_Exercise details_. For the data below, tally how many lines contain "Tournament" and answer only with that tally.

Information START

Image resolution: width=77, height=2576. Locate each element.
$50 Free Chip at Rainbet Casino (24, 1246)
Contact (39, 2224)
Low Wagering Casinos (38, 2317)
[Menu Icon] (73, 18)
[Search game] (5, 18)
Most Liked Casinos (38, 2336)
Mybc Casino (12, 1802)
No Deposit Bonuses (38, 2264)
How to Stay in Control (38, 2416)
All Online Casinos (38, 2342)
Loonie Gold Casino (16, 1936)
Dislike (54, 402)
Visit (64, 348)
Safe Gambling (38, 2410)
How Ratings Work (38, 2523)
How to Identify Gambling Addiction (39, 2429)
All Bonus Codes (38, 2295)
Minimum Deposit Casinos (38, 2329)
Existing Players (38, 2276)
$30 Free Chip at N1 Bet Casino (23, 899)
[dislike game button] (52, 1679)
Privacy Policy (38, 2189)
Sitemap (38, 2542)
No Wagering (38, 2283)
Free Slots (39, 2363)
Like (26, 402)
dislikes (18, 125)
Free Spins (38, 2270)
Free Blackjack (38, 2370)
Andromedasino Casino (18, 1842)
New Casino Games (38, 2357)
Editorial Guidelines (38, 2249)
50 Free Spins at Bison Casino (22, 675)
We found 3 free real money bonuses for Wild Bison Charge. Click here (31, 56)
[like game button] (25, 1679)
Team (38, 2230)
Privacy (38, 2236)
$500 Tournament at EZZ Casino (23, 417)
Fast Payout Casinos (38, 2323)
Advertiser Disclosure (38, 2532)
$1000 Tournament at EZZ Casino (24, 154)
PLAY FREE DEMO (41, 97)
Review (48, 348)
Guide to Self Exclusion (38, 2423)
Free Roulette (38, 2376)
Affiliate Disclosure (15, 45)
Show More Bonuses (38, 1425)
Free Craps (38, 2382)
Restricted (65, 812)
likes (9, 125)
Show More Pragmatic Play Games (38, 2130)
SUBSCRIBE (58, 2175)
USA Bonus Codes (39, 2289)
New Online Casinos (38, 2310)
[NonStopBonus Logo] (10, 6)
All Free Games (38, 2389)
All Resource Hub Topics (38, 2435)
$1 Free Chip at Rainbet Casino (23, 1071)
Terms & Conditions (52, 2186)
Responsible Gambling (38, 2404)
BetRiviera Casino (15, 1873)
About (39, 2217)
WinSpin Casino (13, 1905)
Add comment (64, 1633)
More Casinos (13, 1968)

Information END

_Output of the task_. 2